I democratici, da qui a poche settimane, daranno vita alla solita farsa, riunire la Convention del partito nella seconda metà di agosto, incaricare formalmente la Harris sapendo che ogni candidato in teoria sarebbe libero di votare un altro candidato. I blocchi di potere che dominano il Partito democratico dovranno riunirsi, e in fretta, attorno alla figura della Harris, la cosiddetta sinistra aveva per settimane sostenuto Biden anche davanti al genocidio palestinese e oggi presenta un peso decisamente inferiore al passato e una credibilità nelle minoranze Usa decisamente al ribasso.

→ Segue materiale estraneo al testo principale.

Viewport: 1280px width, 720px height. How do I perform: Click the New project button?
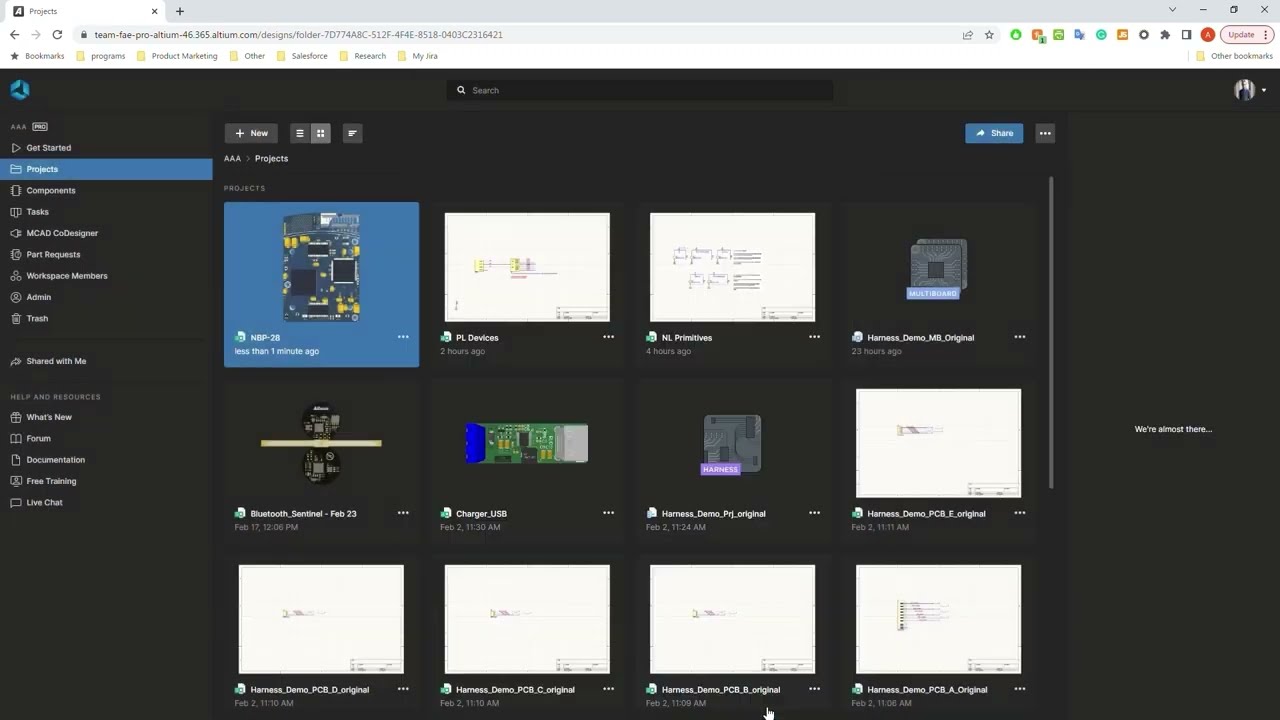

Non mancano i contendenti della Harris, da Gavin Newsom, alla governatrice del Michigan Gretchen Whitmer, dal segretario ai Trasporti Pete Buttigieg al governatore dell’Illinois J.B. Pritzker ma la candidata sulla quale puntare resta la vice di Biden, Kamala Harris.
Oggi i repubblicani presentano un programma scritto da tempo dalle fondazioni conservatrici, Trump ha dichiarato di non averlo letto ma molte delle sue posizioni sono le stesse di quelle contenute nelle 1000 pagine diffuse. Al contrario. i democratici non hanno ancora definito un programma alternativo se non operare scelte in continuità con l’attuale esecutivo sapendo che su alcuni punti anche i loro tradizionali sostenitori e finanziatori manifestano perplessità di vario genere, ad esempio avere trascinato gli Usa in una guerra globale dall’Indo Pacifico al Medio Oriente sembra turbare i sonni di parte del capitalismo di Oltre Oceano.
Come in ogni paese in crisi il tema della immigrazione rischia di essere centrale nella prossima campagna elettorale e non esiste idea più forte della espulsione dei clandestini o del muro al confine del Messico, tradizionali cavalli di battaglia repubblicana sui quali costruire un consenso negli Stati assediati dalla crisi economica e sociale.
Ma a preoccupare i democratici restano soprattutto i timidi segnali provenienti dai tradizionali finanziatori, dai blocchi economici e finanziari che controllano parte rilevante dei media, un tempo sostenitori di Biden e da settimane ormai silenti, alla finestra in un paese che stando ai sondaggi oggi regalerebbe la maggioranza assoluta ai repubblicani permettendo la rielezione di Trump alla presidenza Usa.
Le prossime settimane saranno decisive non l’ufficialità del candidato democratico alla Presidenza degli Usa ma anche e soprattutto per comprendere come si riposizioneranno i poteri forti del paese che poi dominando i social e gli organi di stampa decideranno il vincitore finale. Di certo sono tutt’altro che definiti gli equilibri interni agli Usa e il teatrino costruito attorno alle dimissioni di Biden resta il classico specchio per le allodole dietro al quale si celano ben altri interessi in gioco.